*Passage given*:
>> Begin

Long Live Hitch
Between these two points lay a sort of burned-over district, charred and trampled and desecrated in every direction and in every fashion. Trotsky had referred to the Hitler-Stalin pact as “the midnight of the century,” and it was across this terrain that the midnight had fallen. Wrocław/Breslau lies along the River Oder and boasts more than a hundred bridges. One of the best ways to see it is like Venice, from the various “arms” and “shoulders,” as the natives say, of the waterways. Between it and Kempen/Kempno are many rolling fields and green copses and forests, both coniferous and deciduous. But even the greenery can seem bleak at best or menacing at worst, when one recalls what was done in the shadow of those trees.
At least in Wrocław/Breslau the old “White Stork” synagogue had been restored, for a community of a few hundred, and the Jewish cemetery’s stones when possible repaired or re-lapidated. But in Kempen/Kempno there was only desolation. Trying to translate back to English landscape, one would need to be evoking Oliver Goldsmith or Thomas Gray, or John Clare, on the abandonment and emptiness. But even that would be relative, and as much to do with the loss of sheep as the loss of people. Old Mr. Kichler and I could easily have missed — and nearly did miss — the turnoff for the town. An obscure crossroads, some railway tracks intersecting, a large and illuminated McDonald’s hamburger sign: this could have been a nondescript Nowheresville in mid-prairie America. The local nickname for the eastern or Yiddish part of Kempen/Kempno was, it turned out, “Kamchatka” — the most extreme part of Siberia. Nobody quite seemed to know how such an irretrievably bare title came to be conferred, but it seemed apt enough. And the place seemed bizarrely unpeopled: when I later looked at the photographs I had taken, there wasn’t a soul to be seen. My late friend Amos Elon has written the best history of the German-Jewish relationship: it’s called The Pity of It All. I was very stirred to find, when I opened it, that he had placed on his epigraph page the opening lines of James Fenton’s poem “A German Requiem”:
It is not what they built. It is what they knocked down.
It is not the houses. It is the spaces between the houses.
It is not the streets that exist. It is the streets that no longer exist.
The lines recurred to me as I heard the echo of my footsteps. The noble old synagogue had been profaned and turned into a stable by the Nazis, and left open to the elements by the Communists, at least after they had briefly employed it as a “furniture facility.” It had then been vandalized and perhaps accidentally set aflame by incurious and callous local “youths.” Only the well-crafted walls really stood, though a recent grant from the European Union had allowed a makeshift roof and some wooden scaffolding to hold up and enclose the shell until further notice. Adjacent were the remains of a mikvah bath for the ritual purification of women, and a kosher abattoir for the ritual slaughter of beasts: I had to feel that it was grotesque that these obscurantist relics were the only ones to have survived. In a corner of the yard lay a pile of smashed stones on which appeared inscriptions in Hebrew and sometimes Yiddish. These were all that remained of the gravestones. There wasn’t a Jew left in the town, and there hadn’t been one, said Mr. Kichler, since 1945.

>> End

*Listed records*:
>> Begin

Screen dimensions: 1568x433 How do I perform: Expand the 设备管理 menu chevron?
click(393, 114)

>> End
>> Begin

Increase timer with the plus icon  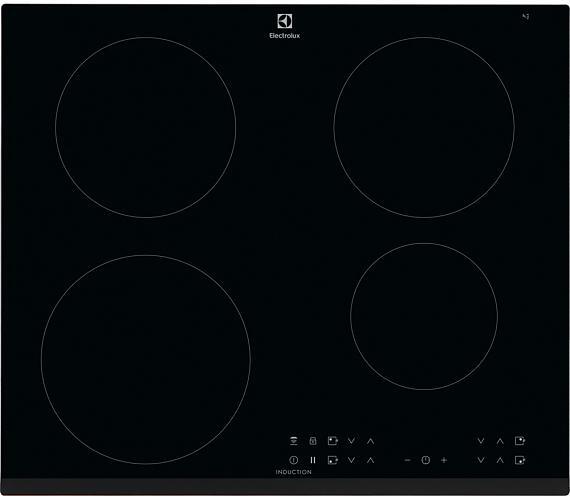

>> End

*The exercise*:
Write out everything in the memoir passage from "Long Live Hitch" down to "of those trees.", switching "Venice" to "Amsterdam".

*Response*:
Long Live Hitch
Between these two points lay a sort of burned-over district, charred and trampled and desecrated in every direction and in every fashion. Trotsky had referred to the Hitler-Stalin pact as “the midnight of the century,” and it was across this terrain that the midnight had fallen. Wrocław/Breslau lies along the River Oder and boasts more than a hundred bridges. One of the best ways to see it is like Amsterdam, from the various “arms” and “shoulders,” as the natives say, of the waterways. Between it and Kempen/Kempno are many rolling fields and green copses and forests, both coniferous and deciduous. But even the greenery can seem bleak at best or menacing at worst, when one recalls what was done in the shadow of those trees.